-------- Text shown --------
To configure Bitwarden Emergency Access for estate planning, you need a Bitwarden Premium account ($10/year), and you'll invite a trusted contact — such as a spouse, adult child, or estate attorney — who can request access to your vault after a waiting period you define (1 to 90 days). This feature uses asymmetric RSA-2048 encryption so Bitwarden itself never sees the handoff keys, and your grantee only gains access if you don't explicitly deny their request within your chosen window.
Why Emergency Access Matters for Digital Estate Planning
Most estate plans cover physical assets, bank accounts, and real estate — but digital assets are increasingly where financial and personal value lives. Cryptocurrency wallets, investment accounts, subscription services, domain names, and email archives all sit behind passwords your heirs can't access without help. Bitwarden's Emergency Access feature is the most transparent, auditable, and cost-effective solution I've tested for solving this problem. It requires no third-party escrow service and no attorney involvement to function technically, though you should absolutely still have legal documents that reference it.
If you're also managing sensitive professional credentials for a law firm or medical practice, see our guide to the Best Password Manager for Law Firms in 2026 for considerations that go beyond personal estate planning.
Prerequisites / What You'll Need
- Bitwarden account — any existing free or paid account to start
- Bitwarden Premium subscription — $10.00/year, billed annually (required for the Emergency Access feature; free accounts cannot send or receive emergency access invitations)
- Bitwarden app — desktop app v2024.1 or later, or the web vault at vault.bitwarden.com (browser extension does not expose Emergency Access settings)
- Trusted contact's email address — this person must also create a free Bitwarden account (no paid tier required for the grantee)
-------- Available data --------
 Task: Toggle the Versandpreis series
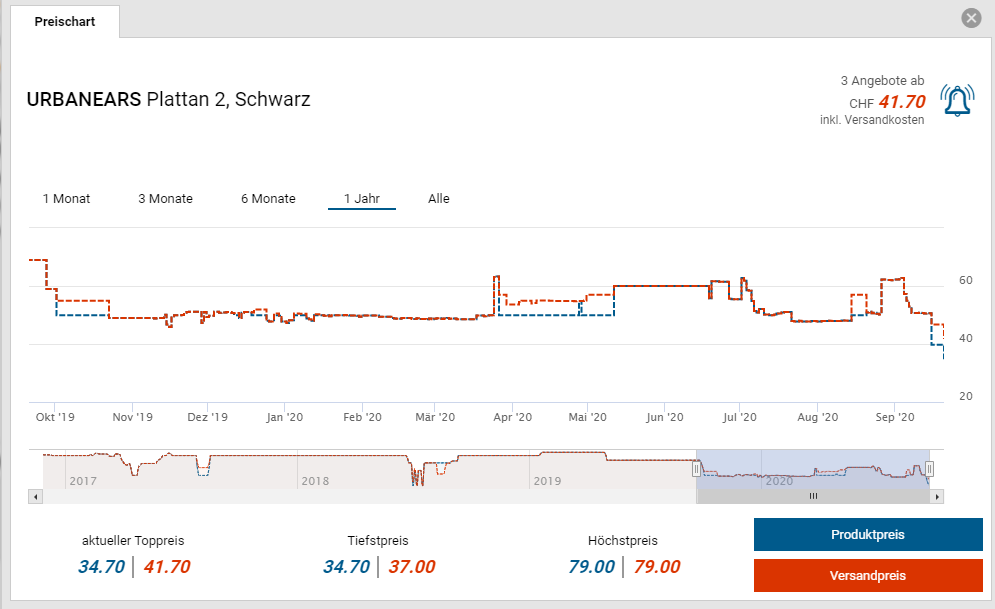[867, 576]
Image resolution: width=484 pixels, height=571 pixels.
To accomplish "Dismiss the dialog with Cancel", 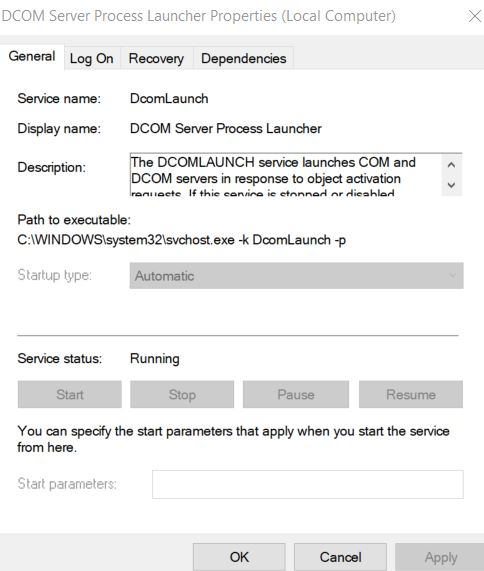I will [x=341, y=557].
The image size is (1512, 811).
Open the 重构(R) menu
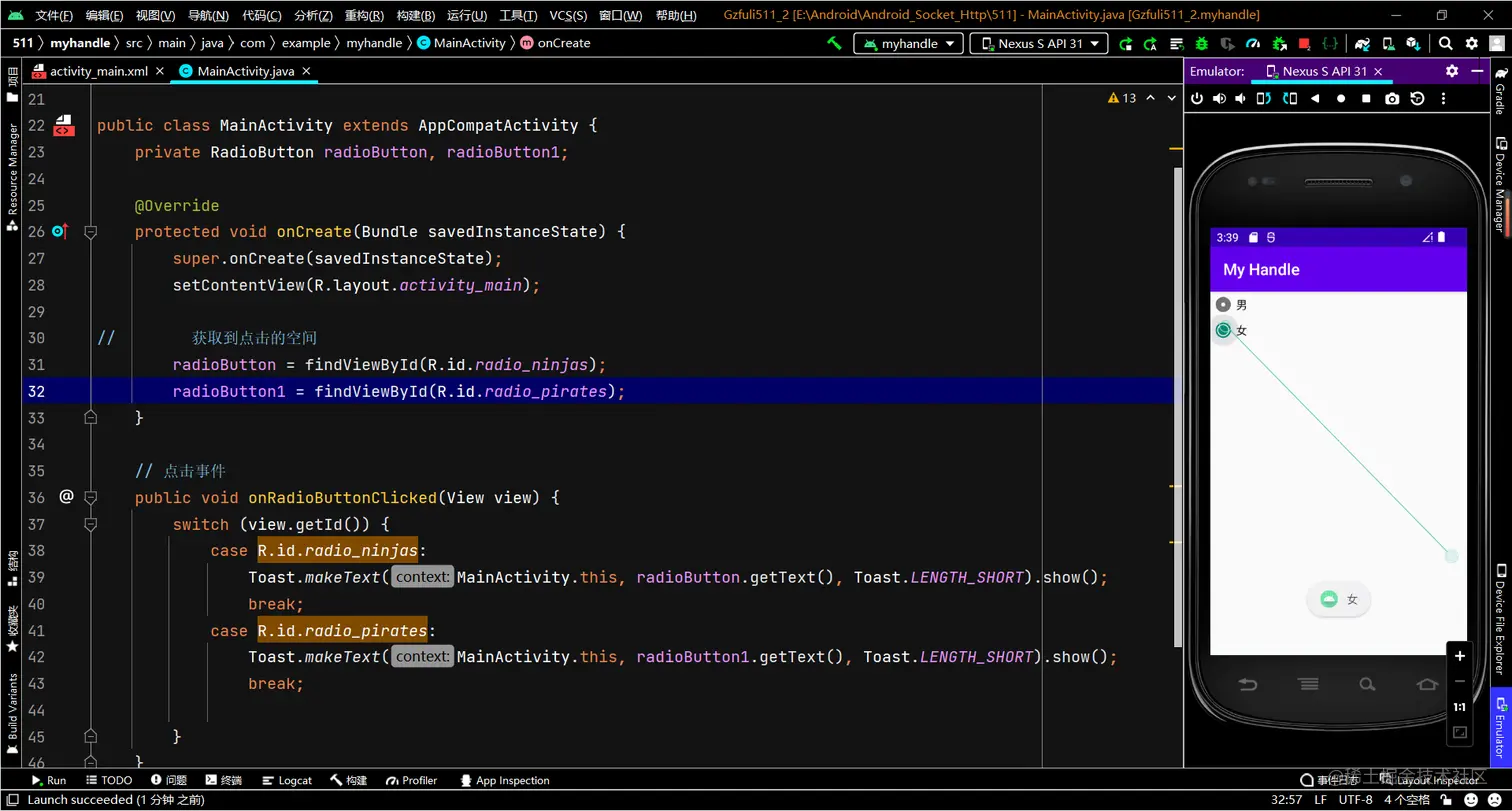pyautogui.click(x=362, y=15)
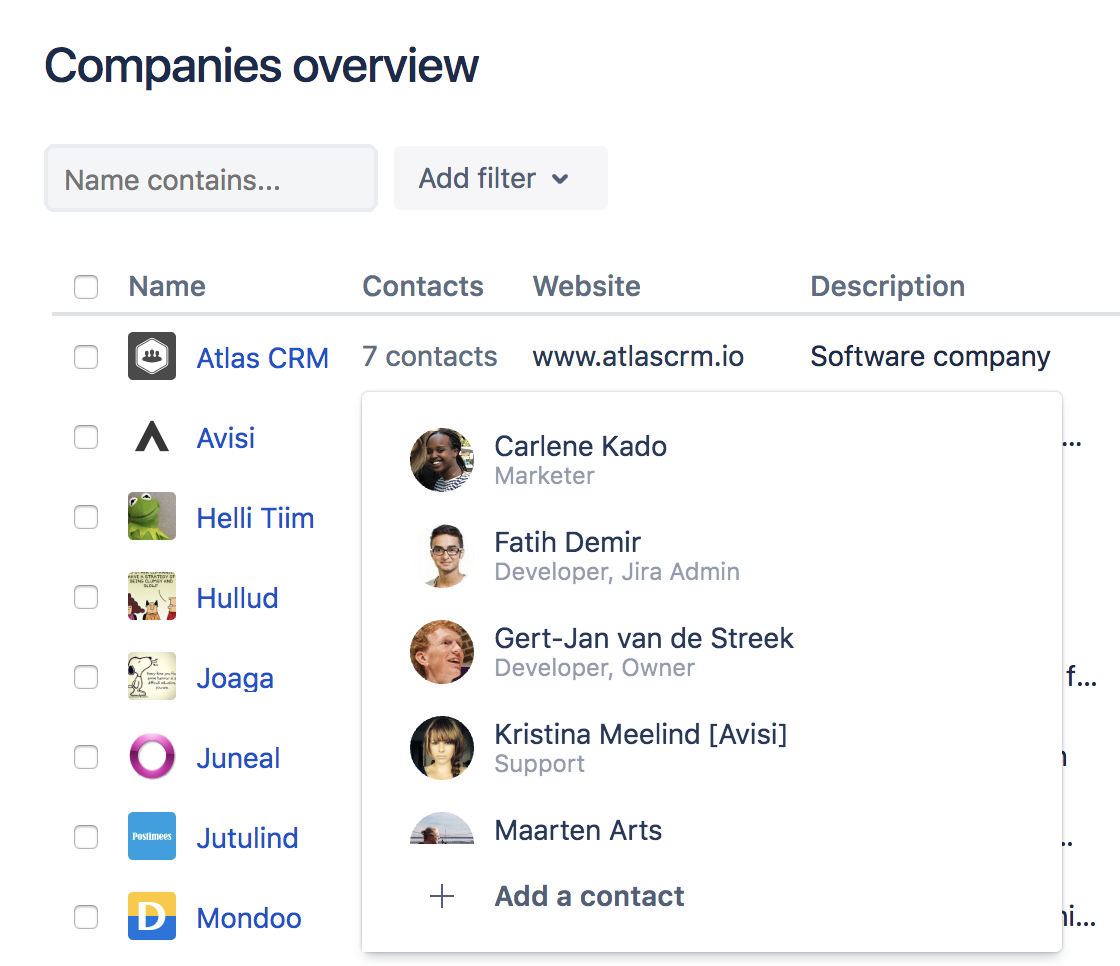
--------
■ **Required action**
In the text on Bitwarden Emergency Access, what range of waiting periods can you set before a trusted contact gets into your vault?

■ **Result of this exercise**
From 1 to 90 days.